Performance Problems in Real Databases
Slow queries, lock contention, poor indexing, large table scans, weak schema choices, noisy background jobs, excessive writes, and misused transactions can all create production pain. Database tuning is therefore a practical engineering skill.
Common Tuning Techniques
- Add or improve indexes based on actual query patterns
- Reduce unnecessary row and column retrieval
- Rewrite inefficient joins or nested subqueries
- Use batching where appropriate
- Review transaction scope and lock duration
Denormalisation and Materialization
Sometimes extra redundancy is introduced intentionally for speed, such as summary tables, precomputed reports, or materialized views.
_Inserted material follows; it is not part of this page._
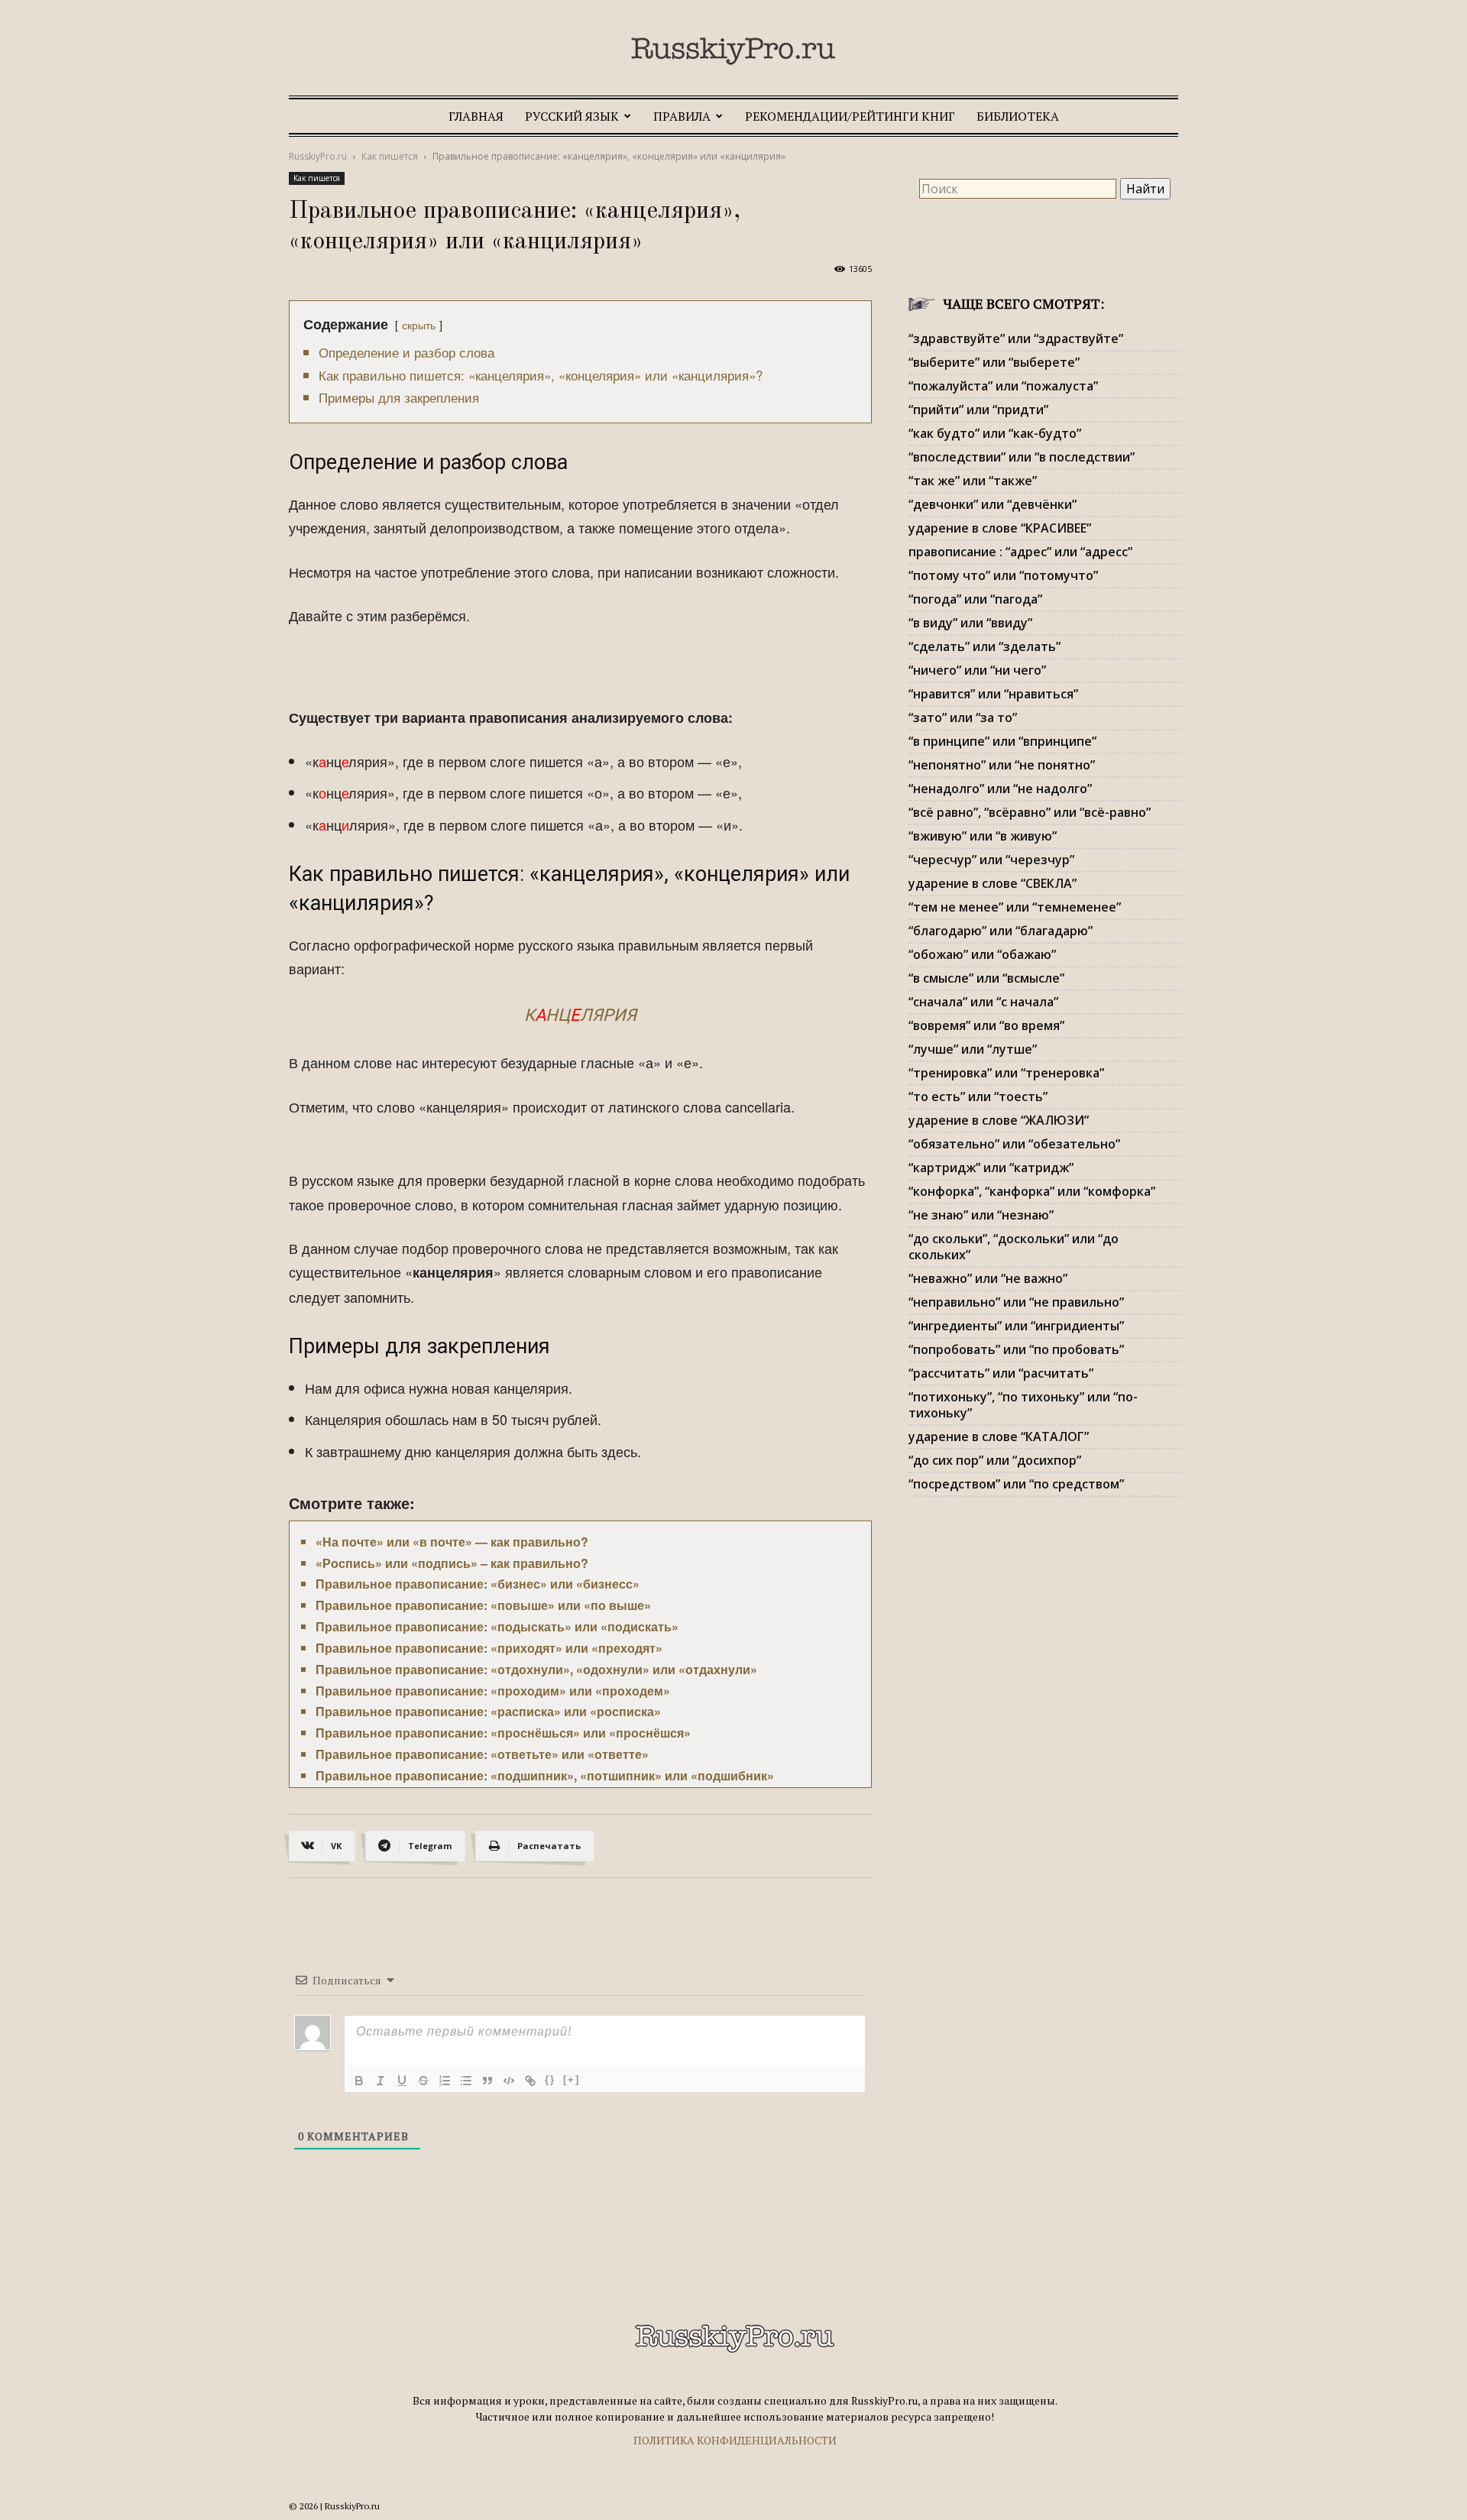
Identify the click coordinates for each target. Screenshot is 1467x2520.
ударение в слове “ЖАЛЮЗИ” (998, 1120)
This should be done carefully because it trades update simplicity for read performance.
Vertical and Horizontal Scaling
Vertical scaling means using bigger hardware. Horizontal scaling means distributing load or data across multiple systems. The right approach depends on workload, budget, data consistency needs, and operational maturity.
Operational Best Practices
- Measure before tuning blindly
- Keep schema changes controlled and reviewed
- Test backup and restore, not only backup creation
- Separate OLTP and analytics workloads when necessary
- Document ownership, access, and query expectations
Production Example
A learning platform with millions of video progress records may need better indexing, partitioning, query reshaping, and summary tables to keep dashboards fast. Performance tuning here directly affects user experience and infrastructure cost.